EXERCISE TEXT —
Bhopal: Less than an hour's drive, on the city's outskirts, fires are raging untended.
There are no distress calls, no fire tenders with tolling bells rushing to the rescue. Meanwhile, the fires get bigger as thick black smoke fills nearby neighbourhoods and darkens the skies, making the air unbreathable.
This, in a nutshell, has been the living nightmare for residents settled just off the 11 Mile Road in the Misrod area over the last couple of days. Multiple fires have been tearing through acres of dry farm fields, which were set alight by farmers after harvesting wheat.
A sense of fatalism, combined with exasperation, has gripped occupants of residential spaces lining 11 Mile Road and Bhojpur Road, and, into the distance. Scenes of charred and blackened fields and those freshly set alight scream wilful disdain to a rule that bars crop residue burning. In fact, the penalties range between Rs 2,500 and Rs 15,000 for every stubble (parali) burning incident.
The violators also risk losing the welfare cover of Rs 6,000 annually under the Mukhya Mantri Kisan Kalyan Yojana and the procurement of their farm produce at MSP (minimum support price), for a year.
The latest report by the Indian Space Research Organisation (ISRO), based on real-time feed from domestic satellites tracking farm fires, pegged the number of crop burning incidents this year in MP at 10,615, till April 12.

WORK TO BE COMPLETED —
Reproduce the part of the farm fires text that begins at the words "This, in a nutshell, has" and stops after "for a year.". The items after this point are separate material, apart from the farm fires text.

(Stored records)
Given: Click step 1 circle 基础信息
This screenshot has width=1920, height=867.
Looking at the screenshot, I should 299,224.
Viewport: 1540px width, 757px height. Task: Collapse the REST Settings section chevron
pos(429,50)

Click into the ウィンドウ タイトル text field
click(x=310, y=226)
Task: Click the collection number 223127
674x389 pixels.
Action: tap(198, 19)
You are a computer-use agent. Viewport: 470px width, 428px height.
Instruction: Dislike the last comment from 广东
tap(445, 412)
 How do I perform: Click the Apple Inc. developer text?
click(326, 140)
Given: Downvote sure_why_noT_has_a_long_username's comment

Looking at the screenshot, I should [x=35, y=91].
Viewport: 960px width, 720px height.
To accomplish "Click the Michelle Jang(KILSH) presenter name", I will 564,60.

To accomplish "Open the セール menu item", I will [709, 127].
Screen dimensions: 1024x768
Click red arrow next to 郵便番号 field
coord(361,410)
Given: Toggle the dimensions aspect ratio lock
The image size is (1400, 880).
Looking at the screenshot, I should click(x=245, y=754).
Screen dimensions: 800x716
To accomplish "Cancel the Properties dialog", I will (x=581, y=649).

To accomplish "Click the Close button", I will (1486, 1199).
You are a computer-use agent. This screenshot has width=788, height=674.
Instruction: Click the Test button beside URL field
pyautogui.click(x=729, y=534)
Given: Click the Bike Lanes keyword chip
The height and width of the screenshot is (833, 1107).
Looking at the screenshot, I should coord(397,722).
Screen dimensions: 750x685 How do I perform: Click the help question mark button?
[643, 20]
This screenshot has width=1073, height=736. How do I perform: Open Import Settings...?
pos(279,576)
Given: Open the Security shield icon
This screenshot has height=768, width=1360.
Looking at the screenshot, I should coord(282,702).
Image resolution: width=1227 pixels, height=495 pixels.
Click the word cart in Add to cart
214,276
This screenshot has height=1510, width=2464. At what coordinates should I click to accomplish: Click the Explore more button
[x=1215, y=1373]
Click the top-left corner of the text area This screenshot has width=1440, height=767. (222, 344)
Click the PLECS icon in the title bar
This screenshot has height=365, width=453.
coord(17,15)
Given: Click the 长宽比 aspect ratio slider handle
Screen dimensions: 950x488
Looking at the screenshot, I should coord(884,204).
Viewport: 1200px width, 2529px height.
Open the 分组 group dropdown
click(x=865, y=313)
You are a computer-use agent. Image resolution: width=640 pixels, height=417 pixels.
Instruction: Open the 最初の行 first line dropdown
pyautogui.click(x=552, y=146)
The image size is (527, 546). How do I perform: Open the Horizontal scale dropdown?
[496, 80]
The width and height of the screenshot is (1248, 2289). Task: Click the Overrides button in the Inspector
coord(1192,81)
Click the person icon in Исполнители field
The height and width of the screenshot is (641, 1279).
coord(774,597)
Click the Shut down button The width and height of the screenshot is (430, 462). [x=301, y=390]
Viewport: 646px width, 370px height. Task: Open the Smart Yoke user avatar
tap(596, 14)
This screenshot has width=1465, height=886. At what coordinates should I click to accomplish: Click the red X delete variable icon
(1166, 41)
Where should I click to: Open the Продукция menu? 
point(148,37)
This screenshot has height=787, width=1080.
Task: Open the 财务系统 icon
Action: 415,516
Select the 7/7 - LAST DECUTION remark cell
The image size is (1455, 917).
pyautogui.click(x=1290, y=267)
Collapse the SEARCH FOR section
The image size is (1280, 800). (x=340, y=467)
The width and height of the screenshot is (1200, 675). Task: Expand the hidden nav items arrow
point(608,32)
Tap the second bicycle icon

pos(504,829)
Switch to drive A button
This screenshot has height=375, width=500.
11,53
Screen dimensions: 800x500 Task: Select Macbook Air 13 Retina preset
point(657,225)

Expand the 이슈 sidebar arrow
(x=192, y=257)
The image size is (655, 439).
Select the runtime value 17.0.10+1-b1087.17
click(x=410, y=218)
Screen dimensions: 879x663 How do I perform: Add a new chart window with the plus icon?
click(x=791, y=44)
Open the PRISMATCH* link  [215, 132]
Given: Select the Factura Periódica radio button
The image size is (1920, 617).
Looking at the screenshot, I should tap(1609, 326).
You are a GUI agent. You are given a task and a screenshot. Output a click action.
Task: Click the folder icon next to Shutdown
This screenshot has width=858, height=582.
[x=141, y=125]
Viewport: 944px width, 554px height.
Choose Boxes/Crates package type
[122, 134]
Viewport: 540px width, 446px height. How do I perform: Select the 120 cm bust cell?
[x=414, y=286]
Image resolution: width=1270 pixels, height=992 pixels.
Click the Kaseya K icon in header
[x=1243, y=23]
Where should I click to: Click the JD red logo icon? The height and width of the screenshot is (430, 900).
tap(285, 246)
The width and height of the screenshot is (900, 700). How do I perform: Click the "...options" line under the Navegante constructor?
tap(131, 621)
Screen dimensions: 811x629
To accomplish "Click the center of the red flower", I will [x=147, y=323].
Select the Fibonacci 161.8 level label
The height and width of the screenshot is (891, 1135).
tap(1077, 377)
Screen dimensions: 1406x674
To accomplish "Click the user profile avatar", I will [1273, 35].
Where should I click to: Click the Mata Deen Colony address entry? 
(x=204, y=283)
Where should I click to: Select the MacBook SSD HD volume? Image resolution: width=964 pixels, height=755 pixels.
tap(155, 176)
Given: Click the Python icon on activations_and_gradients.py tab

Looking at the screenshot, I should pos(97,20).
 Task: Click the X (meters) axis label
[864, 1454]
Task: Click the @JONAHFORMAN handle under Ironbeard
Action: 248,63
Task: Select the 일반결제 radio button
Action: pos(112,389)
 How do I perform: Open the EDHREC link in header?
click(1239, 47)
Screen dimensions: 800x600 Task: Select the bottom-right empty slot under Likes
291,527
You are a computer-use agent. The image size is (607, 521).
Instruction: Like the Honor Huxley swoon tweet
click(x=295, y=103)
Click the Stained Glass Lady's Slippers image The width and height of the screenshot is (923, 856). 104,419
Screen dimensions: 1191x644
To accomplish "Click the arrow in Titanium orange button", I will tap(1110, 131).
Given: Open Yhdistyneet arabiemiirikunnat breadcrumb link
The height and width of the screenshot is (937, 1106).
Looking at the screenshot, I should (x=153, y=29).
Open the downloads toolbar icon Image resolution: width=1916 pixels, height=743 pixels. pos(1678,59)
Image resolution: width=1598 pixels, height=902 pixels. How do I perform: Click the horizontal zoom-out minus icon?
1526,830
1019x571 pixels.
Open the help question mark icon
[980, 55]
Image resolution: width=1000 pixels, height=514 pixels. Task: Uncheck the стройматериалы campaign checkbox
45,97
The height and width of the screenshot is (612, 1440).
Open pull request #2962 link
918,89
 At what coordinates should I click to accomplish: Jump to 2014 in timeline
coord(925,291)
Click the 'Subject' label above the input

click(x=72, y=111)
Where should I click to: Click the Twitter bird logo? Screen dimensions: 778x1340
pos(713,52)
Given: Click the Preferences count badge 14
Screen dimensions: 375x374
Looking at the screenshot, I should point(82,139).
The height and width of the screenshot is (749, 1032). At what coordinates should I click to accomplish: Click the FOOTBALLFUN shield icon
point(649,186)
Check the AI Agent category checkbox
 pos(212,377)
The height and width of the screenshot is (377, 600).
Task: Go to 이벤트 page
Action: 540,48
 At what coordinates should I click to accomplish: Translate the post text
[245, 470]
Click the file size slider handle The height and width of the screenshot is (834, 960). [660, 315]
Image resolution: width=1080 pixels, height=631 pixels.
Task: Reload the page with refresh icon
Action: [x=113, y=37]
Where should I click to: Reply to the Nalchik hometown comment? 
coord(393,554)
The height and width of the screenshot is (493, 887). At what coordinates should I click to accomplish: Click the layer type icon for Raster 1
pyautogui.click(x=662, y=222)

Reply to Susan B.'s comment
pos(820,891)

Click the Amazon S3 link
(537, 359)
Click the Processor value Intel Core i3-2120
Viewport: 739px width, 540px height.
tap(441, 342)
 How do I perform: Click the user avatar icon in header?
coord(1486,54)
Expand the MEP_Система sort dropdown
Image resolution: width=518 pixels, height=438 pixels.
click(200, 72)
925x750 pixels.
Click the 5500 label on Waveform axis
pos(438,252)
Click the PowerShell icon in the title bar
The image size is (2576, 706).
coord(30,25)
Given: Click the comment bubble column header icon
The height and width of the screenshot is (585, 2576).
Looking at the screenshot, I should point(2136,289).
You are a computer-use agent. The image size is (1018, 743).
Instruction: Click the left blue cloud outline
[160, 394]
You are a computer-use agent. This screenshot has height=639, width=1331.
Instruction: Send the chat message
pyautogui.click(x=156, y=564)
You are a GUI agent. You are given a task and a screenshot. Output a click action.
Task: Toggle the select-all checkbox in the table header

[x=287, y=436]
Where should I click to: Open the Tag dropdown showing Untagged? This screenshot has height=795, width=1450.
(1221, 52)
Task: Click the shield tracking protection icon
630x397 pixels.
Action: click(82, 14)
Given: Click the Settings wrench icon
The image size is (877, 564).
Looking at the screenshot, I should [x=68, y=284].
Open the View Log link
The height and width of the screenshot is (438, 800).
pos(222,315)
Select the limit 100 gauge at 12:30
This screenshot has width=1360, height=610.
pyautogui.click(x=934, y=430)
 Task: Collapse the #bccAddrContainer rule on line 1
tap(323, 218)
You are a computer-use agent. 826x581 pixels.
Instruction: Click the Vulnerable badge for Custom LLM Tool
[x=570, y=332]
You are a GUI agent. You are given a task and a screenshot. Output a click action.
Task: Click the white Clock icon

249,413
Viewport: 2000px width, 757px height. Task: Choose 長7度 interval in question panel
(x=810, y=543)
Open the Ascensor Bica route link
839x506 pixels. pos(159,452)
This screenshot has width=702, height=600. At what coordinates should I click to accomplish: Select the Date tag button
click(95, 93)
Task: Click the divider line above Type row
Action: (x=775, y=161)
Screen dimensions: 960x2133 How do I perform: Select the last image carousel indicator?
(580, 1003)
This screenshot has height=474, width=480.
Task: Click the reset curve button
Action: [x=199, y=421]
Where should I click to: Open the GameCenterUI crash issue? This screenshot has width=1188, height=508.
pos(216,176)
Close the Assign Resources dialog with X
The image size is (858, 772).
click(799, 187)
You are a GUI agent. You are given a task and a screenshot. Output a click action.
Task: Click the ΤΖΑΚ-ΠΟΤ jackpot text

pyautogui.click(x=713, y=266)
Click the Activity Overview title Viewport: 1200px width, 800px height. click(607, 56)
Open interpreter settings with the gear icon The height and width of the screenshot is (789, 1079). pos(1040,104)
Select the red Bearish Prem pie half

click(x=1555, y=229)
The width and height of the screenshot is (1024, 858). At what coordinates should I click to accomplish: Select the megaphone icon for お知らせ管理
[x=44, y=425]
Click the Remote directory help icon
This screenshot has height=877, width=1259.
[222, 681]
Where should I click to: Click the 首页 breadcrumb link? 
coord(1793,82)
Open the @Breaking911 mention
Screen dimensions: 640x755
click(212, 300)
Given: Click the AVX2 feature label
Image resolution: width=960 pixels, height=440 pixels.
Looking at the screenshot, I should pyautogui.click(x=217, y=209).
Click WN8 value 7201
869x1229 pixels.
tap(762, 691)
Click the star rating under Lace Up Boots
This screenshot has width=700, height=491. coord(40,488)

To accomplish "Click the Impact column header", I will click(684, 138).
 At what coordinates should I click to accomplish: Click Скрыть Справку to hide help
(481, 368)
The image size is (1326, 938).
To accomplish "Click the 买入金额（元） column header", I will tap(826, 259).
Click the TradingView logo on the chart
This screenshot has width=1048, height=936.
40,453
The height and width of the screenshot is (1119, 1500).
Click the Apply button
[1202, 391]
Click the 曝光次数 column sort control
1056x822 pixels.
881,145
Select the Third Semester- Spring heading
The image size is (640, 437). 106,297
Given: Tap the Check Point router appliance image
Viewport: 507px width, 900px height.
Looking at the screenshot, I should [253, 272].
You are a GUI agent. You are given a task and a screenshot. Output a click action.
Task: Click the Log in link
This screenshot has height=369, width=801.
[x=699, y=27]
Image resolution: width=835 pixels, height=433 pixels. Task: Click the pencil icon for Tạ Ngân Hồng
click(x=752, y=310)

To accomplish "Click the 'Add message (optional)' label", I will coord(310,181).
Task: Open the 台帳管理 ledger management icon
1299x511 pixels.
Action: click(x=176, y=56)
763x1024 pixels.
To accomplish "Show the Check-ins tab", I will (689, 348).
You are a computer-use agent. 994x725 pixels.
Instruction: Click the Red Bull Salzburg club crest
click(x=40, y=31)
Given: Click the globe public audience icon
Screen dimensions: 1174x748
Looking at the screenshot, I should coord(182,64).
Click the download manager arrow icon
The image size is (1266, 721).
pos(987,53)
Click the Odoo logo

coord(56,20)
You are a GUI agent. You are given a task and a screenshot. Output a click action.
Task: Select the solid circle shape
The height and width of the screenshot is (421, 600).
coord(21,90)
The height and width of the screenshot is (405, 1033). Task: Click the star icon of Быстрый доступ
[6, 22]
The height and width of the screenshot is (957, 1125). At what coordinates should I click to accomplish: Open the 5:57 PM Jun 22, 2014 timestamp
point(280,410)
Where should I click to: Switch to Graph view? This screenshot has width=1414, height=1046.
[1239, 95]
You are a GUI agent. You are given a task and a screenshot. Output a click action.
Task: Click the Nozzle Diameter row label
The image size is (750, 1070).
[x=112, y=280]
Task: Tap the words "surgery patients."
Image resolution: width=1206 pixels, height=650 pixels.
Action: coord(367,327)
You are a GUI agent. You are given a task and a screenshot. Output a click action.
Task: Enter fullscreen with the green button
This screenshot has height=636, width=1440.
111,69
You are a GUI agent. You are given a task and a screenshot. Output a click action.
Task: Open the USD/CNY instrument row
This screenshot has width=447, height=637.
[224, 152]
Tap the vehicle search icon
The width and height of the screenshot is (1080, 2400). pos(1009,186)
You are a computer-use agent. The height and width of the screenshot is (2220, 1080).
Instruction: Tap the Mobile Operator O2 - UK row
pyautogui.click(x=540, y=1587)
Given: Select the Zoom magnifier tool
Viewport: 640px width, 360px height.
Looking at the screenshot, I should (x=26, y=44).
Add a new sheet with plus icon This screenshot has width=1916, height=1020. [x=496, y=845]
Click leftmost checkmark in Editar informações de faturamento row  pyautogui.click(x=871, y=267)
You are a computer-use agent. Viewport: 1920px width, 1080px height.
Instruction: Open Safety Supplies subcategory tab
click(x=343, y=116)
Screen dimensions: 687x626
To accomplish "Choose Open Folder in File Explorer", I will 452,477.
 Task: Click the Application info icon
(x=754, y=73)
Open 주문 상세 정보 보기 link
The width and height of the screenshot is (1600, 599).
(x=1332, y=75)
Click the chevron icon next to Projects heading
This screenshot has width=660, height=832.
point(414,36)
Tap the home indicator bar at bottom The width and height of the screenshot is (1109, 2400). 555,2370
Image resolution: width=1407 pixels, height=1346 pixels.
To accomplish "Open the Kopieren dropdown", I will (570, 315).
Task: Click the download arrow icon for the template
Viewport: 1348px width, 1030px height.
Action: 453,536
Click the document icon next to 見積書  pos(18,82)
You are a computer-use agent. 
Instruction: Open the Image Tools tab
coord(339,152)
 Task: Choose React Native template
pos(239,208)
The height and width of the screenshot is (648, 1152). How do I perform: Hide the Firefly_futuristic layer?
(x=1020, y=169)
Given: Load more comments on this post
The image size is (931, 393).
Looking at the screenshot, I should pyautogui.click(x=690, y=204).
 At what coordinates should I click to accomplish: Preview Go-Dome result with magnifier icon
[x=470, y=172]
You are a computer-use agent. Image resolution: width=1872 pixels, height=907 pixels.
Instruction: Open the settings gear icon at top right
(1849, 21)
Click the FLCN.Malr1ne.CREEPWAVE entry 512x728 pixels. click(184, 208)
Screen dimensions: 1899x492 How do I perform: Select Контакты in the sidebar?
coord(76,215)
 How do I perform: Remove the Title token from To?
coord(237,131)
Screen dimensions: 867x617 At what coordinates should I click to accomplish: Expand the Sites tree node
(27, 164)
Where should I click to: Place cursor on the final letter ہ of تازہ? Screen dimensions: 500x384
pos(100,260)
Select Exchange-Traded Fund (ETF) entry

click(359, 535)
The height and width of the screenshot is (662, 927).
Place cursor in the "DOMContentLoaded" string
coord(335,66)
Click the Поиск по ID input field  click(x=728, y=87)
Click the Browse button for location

YOUR SOLUTION —
This, in a nutshell, has been the living nightmare for residents settled just off the 11 Mile Road in the Misrod area over the last couple of days. Multiple fires have been tearing through acres of dry farm fields, which were set alight by farmers after harvesting wheat.
A sense of fatalism, combined with exasperation, has gripped occupants of residential spaces lining 11 Mile Road and Bhojpur Road, and, into the distance. Scenes of charred and blackened fields and those freshly set alight scream wilful disdain to a rule that bars crop residue burning. In fact, the penalties range between Rs 2,500 and Rs 15,000 for every stubble (parali) burning incident.
The violators also risk losing the welfare cover of Rs 6,000 annually under the Mukhya Mantri Kisan Kalyan Yojana and the procurement of their farm produce at MSP (minimum support price), for a year.